Text for analysis:
________________
Spain extends Covid-related temporary layoffs until March 31
Furloughed workers will continue to earn 70% of salary for half a year and 50% from then on
The Spanish government has extended the special conditions for temporary layoffs related to Covid-19 until March 31.
The executive reached an agreement with trade unions and business associations on Monday to push the expiry date for the extraordinary regulation back four weeks, meaning that furloughed workers will continue to earn 70% of salary for half a year and 50% from then on.
Conditions are unchanged for workers, but companies will be exempt to pay a lower percentage of the amounts due to the social security per person they are employing.
The measure, which will be approved on Tuesday in the weekly cabinet meeting, will contribute to a transition between this scheme (ERTO in Catalan or ERTE in Spanish) and a new one (RED), which will be triggered in force majeure situations and stems from the new labor market regulation approved in early February.
________________
Dataset:
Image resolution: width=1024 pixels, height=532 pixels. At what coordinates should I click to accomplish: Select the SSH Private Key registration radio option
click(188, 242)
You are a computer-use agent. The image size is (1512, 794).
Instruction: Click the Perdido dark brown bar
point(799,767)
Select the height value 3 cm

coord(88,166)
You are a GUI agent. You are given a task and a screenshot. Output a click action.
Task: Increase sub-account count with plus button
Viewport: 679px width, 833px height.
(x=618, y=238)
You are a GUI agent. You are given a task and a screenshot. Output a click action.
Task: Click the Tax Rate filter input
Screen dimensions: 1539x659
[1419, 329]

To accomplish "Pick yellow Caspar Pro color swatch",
________________
Tasks to carry out:
A) According to the article on Spain's Covid-related temporary layoffs, when will the measure be approved?
B) Continue the article on Spain's Covid-related temporary layoffs from where it stops.
The lines aren't needed for anything here.

Answers by task:
A) On Tuesday, in the weekly cabinet meeting.

B)
The RED scheme can last up to a year and will be first enforced to travel agency workers on Tuesday, while the rest of the employees not working temporarily will still be in the old ERTO plan until end of March.
As of January 31, 2022, 24,425 people were furloughed with the special Covid conditions – a figure much lower than in the peak of the first lockdown in spring 2020, when over 700,000 people were temporarily out of work.